AR was simulated using the CircAdapt computational model of the human cardiovascular system. Simulations were performed with normal LV and aortic stiffness, high LV stiffness, high aortic stiffness, and high LV and aortic stiffness. For each configuration of levels of stiffness, four AR severity grades were simulated by setting the effective regurgitant orifice area (ROA) of the aortic valve at 0, 0.05, 0.25, and 0.6 cm2, representing no, mild, moderate, and severe AR, respectively. The regurgitant volume, regurgitant fraction (RF), and pressure half-time (PHT) were computed for each simulation giving an AR severity score (mild, moderate, or severe). Mean left atrial pressure was also calculated.

Results

Increasing ROA resulted in faster decay of diastolic flow velocity and larger regurgitant blood flow across the aortic valve. This caused shorter PHT and larger regurgitant volume and RF, all indicating higher AR severity.

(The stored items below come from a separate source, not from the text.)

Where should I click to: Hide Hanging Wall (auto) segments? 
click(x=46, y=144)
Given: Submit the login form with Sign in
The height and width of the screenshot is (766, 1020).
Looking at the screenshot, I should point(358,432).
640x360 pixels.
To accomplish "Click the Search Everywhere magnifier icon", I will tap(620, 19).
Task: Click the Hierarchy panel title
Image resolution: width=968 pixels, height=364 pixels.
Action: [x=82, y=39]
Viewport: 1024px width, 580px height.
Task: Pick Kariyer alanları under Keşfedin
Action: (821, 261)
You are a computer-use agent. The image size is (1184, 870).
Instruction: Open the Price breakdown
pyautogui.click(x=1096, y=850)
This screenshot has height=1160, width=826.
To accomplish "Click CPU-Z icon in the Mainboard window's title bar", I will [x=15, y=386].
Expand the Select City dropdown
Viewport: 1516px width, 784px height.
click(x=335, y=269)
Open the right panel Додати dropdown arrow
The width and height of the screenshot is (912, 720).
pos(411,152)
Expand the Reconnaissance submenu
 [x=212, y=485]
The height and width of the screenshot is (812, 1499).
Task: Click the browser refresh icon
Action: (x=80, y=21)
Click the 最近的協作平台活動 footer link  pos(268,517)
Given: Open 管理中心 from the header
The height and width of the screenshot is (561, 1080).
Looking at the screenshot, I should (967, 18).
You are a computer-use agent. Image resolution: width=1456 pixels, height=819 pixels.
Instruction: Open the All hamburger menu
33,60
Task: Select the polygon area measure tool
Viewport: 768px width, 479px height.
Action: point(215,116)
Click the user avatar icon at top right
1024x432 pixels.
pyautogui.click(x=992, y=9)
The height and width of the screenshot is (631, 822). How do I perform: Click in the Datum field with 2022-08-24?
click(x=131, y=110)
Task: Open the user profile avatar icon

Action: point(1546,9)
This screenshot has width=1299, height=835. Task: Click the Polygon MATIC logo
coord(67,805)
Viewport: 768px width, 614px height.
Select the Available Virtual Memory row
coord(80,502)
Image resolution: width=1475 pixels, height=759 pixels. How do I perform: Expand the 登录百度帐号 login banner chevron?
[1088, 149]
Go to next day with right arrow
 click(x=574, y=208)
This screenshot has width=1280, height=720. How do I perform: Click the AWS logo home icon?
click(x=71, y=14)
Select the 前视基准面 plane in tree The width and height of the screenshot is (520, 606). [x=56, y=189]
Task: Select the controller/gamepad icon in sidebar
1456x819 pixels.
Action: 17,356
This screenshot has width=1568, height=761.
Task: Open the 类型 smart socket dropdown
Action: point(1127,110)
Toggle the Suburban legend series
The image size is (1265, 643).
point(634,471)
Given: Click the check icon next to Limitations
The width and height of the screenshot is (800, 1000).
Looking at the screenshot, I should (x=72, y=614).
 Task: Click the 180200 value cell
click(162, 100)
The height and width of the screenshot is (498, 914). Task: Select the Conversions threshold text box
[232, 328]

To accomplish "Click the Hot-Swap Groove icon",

Increasing aortic stiffness resulted in a larger decline in diastolic aortic pressure, whereas increasing LV stiffness resulted in a larger rise in diastolic LV pressure. Hence, increasing LV and/or aortic stiffness led to faster decay of the transvalvular pressure gradient and, therefore, to faster decay of diastolic flow velocity across the aortic valve compared with normal stiffness with the same ROA. This faster decay led, on one hand, to a shorter PHT, indicating higher severity scores, and, on the other hand, to a lower RF, as less regurgitant blood volume traveled into the left ventricle, indicating lower severity scores. AR severity scores reflected mean left atrial pressure poorly when variations in tissue properties were present.

Conclusions

Simulating altered AR hemodynamics caused by variations in cardiovascular tissue properties led to inconsistent severity scores when evaluating the severity using RF, regurgitant volume, and PHT. In this situation, pulmonary congestion is poorly reflected by AR severity as quantified by ROA, RF, and PHT. Cardiac and aortic tissue properties should therefore be taken into account to improve clinical assessment of AR severity.